44 asylum seekers, who attempted to flee from Sri Lanka to Australia, have been intercepted and arrested by the Sri Lankan Navy under the Prevention of Terrorism Act (PTA). The asylum seekers, all Tamil, included two boys aged four and seven, who were released to their grandparents, after being bailed out for 100,000 rupees. The remaining refugees have not been brought before a court as of yet, and are being held in a detention camp reported The Age . Sri Lanka’s detention laws have come under increased scrutiny, as Sri Lanka apparently ended Emergency Laws, but replaced them with equally strict legislature while holding onto the PTA. The tactic was labelled “a cynical ‘bait and switch’” and brought Sri Lanka under greater international pressure to end such "draconian" legislation. The Sri Lankan Navy’s capture of the asylum seekers received praise from the Australian High Commissioner Kathy Klugman, but also drew much criticism from human rights groups and other Australian politicians. John Dowd, president of the International Commission of Jurists and former NSW Liberal attorney-general urged Australia to do more to protect the rights of asylum seekers commenting that, ''It is likely these asylum seekers will be treated harshly when all they have done is exercise a legal right. People who are desperate to get away from Sri Lanka know that it is a dangerous enterprise coming by sea. We Australians praise ourselves as great humanitarians - this is hardly an example of compassion. ''
Australia's Greens launched a campaign to call for the suspension of Sri Lanka from the Commonwealth until a credible independent invesigation into alleged war crimes takes place, reported The Australian . Greens senator, Lee Rhiannon, reportedly expressed hope of 'building bipartisan political support' for the suspension of Sri Lanka. The Greens have the backing of several human rights activists and jurists. John Dowd QC, a member of the International Commission of Jurists and former New South Wales attorney-general explained, " If Sri Lanka is used as a host, it ignores the fact that war crimes have been committed. The Commonwealth has to realise it can't keep being polite when one of its members is guilty of (such) crimes ." Senator Rhiannon added, "We will be looking at whether delegates of the Sri Lankan government may be refused a visa to visit Australia for CHOGM if it can be proved they do not meet the 'character test' and 'public criteria test'."
A British Tamil man has been arrested and held in Sri Lanka for over four years without charge under the Prevention of Terrorism Act (PTA), reports the Guardian . Father of two, Viswalingam Gopithas, from South London has been under Sri Lankan custody since April 2007, accused of trying to supply night vision equipment to the LTTE. Reports have also emerged of other British Tamils, including a fifty-one year old woman, Vasugi Kaunanithy, being held by Sri Lankan security forces under the Prevention of Terrorism Act, since August 2011.

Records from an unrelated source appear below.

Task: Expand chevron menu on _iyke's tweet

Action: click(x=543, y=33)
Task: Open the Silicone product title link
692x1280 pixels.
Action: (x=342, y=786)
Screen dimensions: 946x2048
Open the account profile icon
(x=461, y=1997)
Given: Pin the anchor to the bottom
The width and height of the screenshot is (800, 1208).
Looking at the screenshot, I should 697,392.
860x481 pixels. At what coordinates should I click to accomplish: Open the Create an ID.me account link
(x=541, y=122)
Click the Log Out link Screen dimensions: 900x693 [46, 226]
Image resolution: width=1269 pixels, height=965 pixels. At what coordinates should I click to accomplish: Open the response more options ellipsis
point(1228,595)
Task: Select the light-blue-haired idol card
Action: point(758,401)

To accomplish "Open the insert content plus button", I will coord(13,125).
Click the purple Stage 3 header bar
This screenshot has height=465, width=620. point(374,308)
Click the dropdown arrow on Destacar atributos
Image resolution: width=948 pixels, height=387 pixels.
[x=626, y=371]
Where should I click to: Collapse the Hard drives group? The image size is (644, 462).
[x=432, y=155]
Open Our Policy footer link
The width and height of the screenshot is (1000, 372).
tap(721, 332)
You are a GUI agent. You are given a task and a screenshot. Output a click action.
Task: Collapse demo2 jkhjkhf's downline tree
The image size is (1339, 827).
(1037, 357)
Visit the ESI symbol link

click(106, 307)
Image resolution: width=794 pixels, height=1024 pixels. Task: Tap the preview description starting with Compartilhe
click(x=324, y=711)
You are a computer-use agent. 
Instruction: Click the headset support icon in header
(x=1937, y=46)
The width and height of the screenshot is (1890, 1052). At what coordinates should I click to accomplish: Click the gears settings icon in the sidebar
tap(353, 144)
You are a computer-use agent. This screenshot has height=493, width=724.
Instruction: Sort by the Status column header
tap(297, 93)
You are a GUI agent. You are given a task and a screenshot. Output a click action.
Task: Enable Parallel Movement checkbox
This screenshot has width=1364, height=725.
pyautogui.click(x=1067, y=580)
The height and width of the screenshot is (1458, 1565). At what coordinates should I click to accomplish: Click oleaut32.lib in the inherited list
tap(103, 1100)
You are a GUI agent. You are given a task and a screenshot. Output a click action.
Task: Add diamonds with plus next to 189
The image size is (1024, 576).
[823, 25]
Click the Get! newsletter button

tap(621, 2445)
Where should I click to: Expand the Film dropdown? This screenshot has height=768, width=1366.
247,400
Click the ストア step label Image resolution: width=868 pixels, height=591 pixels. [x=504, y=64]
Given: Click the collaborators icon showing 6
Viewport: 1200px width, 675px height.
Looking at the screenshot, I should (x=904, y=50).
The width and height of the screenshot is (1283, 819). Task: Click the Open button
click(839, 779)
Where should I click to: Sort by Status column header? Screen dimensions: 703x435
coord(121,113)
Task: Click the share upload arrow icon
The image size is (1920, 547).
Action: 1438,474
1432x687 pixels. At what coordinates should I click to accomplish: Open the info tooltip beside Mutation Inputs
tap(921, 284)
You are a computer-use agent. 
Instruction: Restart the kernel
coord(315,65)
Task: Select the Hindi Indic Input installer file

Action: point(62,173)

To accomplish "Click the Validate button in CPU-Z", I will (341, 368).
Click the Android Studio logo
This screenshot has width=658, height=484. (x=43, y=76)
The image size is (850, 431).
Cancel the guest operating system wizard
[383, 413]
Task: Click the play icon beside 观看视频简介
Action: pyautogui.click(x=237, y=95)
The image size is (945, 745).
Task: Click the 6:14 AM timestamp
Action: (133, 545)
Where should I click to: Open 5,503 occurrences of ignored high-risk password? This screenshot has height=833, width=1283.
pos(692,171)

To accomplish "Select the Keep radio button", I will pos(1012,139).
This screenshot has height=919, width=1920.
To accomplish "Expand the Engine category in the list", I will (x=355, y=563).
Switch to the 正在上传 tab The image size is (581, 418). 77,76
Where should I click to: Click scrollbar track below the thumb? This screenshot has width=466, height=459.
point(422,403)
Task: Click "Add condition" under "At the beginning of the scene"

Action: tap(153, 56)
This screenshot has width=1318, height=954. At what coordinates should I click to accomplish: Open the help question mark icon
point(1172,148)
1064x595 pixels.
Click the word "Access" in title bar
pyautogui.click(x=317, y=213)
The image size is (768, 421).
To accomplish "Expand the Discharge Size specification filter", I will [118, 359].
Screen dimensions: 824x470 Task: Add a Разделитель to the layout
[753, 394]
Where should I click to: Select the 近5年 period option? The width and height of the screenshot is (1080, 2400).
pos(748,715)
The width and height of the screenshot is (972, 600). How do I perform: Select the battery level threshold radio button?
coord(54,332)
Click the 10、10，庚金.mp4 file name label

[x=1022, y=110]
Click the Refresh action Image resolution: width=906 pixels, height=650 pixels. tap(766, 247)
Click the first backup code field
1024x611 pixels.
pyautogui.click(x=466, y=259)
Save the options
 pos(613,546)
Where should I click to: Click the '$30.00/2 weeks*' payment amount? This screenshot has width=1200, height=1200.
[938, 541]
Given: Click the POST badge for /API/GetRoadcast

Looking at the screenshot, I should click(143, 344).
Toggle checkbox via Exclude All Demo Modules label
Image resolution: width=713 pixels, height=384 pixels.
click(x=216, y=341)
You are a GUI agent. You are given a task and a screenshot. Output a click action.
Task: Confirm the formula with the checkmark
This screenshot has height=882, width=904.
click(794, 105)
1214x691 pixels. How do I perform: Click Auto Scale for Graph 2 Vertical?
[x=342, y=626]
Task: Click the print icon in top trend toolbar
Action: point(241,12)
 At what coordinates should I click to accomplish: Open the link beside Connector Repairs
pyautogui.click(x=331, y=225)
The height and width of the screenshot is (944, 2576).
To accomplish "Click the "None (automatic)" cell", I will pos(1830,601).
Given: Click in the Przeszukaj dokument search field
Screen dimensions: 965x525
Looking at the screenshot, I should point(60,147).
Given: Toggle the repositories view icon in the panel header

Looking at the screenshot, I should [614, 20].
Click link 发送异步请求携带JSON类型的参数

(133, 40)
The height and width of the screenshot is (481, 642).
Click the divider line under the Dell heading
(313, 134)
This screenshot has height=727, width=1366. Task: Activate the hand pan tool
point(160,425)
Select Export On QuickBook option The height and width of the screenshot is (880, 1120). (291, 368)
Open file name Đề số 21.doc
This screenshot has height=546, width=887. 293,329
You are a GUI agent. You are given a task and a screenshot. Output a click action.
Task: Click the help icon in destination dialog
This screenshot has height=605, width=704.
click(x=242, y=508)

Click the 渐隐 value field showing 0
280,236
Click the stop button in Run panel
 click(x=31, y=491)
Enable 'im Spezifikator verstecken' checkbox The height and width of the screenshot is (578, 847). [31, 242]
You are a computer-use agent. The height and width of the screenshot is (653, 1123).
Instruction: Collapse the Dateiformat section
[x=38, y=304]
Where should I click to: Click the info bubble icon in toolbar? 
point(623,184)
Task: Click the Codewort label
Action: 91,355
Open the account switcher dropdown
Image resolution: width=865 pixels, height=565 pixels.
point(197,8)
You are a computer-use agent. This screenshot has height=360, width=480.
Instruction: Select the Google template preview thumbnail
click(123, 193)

In a debate held Thursday in the British House of Commons, several British MPs once again called for a full international investigation into war crimes in Sri Lanka, stating that Britain must take the lead in pushing for accountability. MPs from across the political spectrum united in expressing concern at the Sri Lankan government’s conduct since the end of the war. Robert Halfon, MP for Harlow, stated, “We must be clear about the fact that Sri Lanka is a rogue nation. It has carried out genocide against the Tamil people, and we must do all that we can to stop the persecution of the Tamils once and for all.” He further elaborated that, “We must make a distinction between murder and genocide— genocide is scientific, organised killing ”. Watch the full debate on the BBC below. Siobhain Mcdonagh, MP for Mitcham and Morden also said, “ Britain must take a brave and principled lead —just as we did in Kosovo and, with France, in Libya—and do all that it can to ensure that a full independent international investigation of war crimes takes place. Those of us who believe in justice want the people responsible to be held to account, just as all of us would agree about Colonel Gaddafi, Radovan Karadzic and Charles Taylor. We cannot allow the international community to slip back to the cosy days of 2009, when the UN disgracefully ignored calls for a war crimes investigation, or when the Secretary-General spoke of Sri Lanka’s ‘tremendous efforts’.” Read the Hansard transcripts here . Requested by MPs Lee Scott and Steve Baker, the debate tackled the issue of “Human Rights in the Indian Subcontinent”, looking in particular at human rights abuses in Kashmir and Sri Lanka. Concluding the debate, Under-Secretary of State for Foreign and Commonwealth Affairs Alistair Burt said, “The allegations of war crimes and other human rights violations committed by both sides in the military conflict are of great concern to us. The UK has consistently made its position clear: Sri Lanka needs to address accountability through an independent, thorough and credible process that meets international standards and allows the people of Sri Lanka to move towards reconciliation and lasting peace and security.” Excerpts from the debate have been reproduced below.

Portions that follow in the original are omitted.